Simplest Carmel Turtle Recipe Ever!

 I first saw this on Tinkerlab and a while back and have been dying to try them. A small craft party at my house was the perfect excuse. All you need are mini pretzels, Rollos, and pecan halves - any recipe with only has 3 ingredients is all good in my book.

The girls set to work unwrapping the Rollo's while I laid the mini pretzels out on a cookie sheet and preheated the oven to 350 degrees. You can see all the great fine motor practice G is getting unwrapping the candies.

We placed 1 Rollo on each pretzel. Then baked in the oven for exactly 4 minutes, just enough time to soften the Rollos.

Since they were in the oven such a short time the cookie sheet was only warm, so the girls could press the pecan halves into each Rollo without fear of burns. (A is wearing her Fairy dress we made several days before) Once everything was assembled 5 minutes in the refrigerator hardened the treats and they were ready to eat.

YUM! YUM! Chocolaty, carmeley, salty, nutty treats in less than 30 minutes. I think this will be our new Valentine's Day tradition.

Does your family have any traditions for Valentine's Day?

Sunday, February 5, 2012

Paper Bag Fairy Dresses

When I saw the paper bag creative challenge on Tinkerlab I thought of the cute paper bag picture below taken by my friend Stephanie of her son D. 

Inspired by D's Trader Joe's attire we set to work on our own paper bag outfits.

Brown is a nice color and all, but the girls and I decided to add some color to our bags. We cut the bags so that they would lay flat and covered them with paint.

The girls covered themselves with paint as well. (These pictures were so cute I had to include them even though you can see our cluttered floor)

The next day armed with staplers and tape we set to work on creating our dresses. We used the painted paper bags as the bodices of the dresses. A couple of brads and small rubber bands created a simple fastening system.

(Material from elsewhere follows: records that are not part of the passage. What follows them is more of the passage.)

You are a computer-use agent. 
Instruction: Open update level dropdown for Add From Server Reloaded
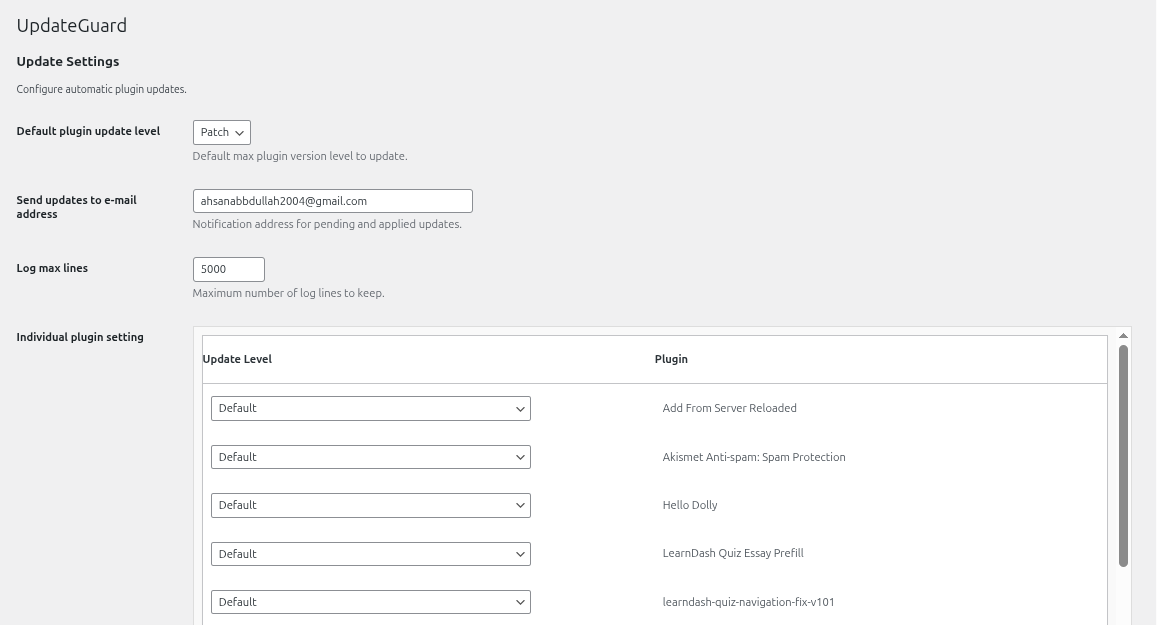[x=370, y=408]
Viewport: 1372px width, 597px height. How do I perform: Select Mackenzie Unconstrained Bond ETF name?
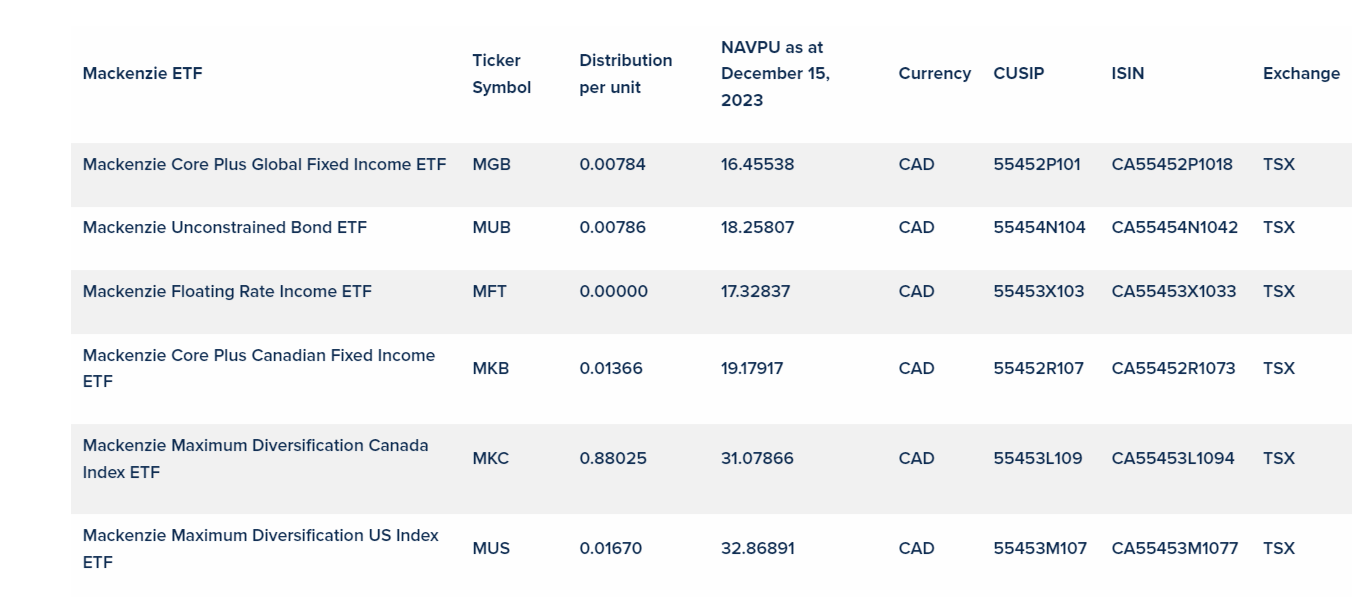point(224,227)
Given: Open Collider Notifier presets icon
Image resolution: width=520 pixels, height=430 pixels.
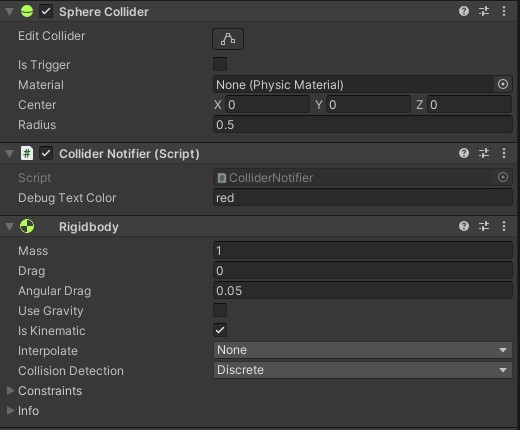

I used a stapler to attach pieces of tissue paper to the bottoms of the dresses. For A's the tissue paper was attached full length to create a long skirt, for G's I ripped along the length of the tissue paper and attached so that she had a short ruffled skirt. While I stapled, the girls crumpled the tissue paper to make it bunched and fluffy.  After attaching the tissue paper A tried hers on and discovered that she couldn't sit down, I had shorten the paper bag bodice by about 6 inches then reattach the tissue paper. I guess I should measure before charging ahead on a project.

A made flowers out of tissue paper she ripped and twisted together. Apparently smashing the tissue paper is important in making the flowers - when mine didn't look right A squashed it around a bit and it looked much better.

While constructing the outfits the girls decided they were fairy dresses, so A cut some wing shapes out of another paper bag then helped her little sister scribble on some pretty colors. After some difficulty attaching the wings with staples I finally used some clear packing tape which worked quite well.

The dresses turned out great and the girls loved them.

The dresses inspired a lot of spinning.

Cooking in the dresses was fun too. (I'll post this yummy and super easy candy recipe later this week)

The dresses where even good for doing chores like putting away silverware.

Who knew paper was so much fun. What is your favorite thing to make with paper?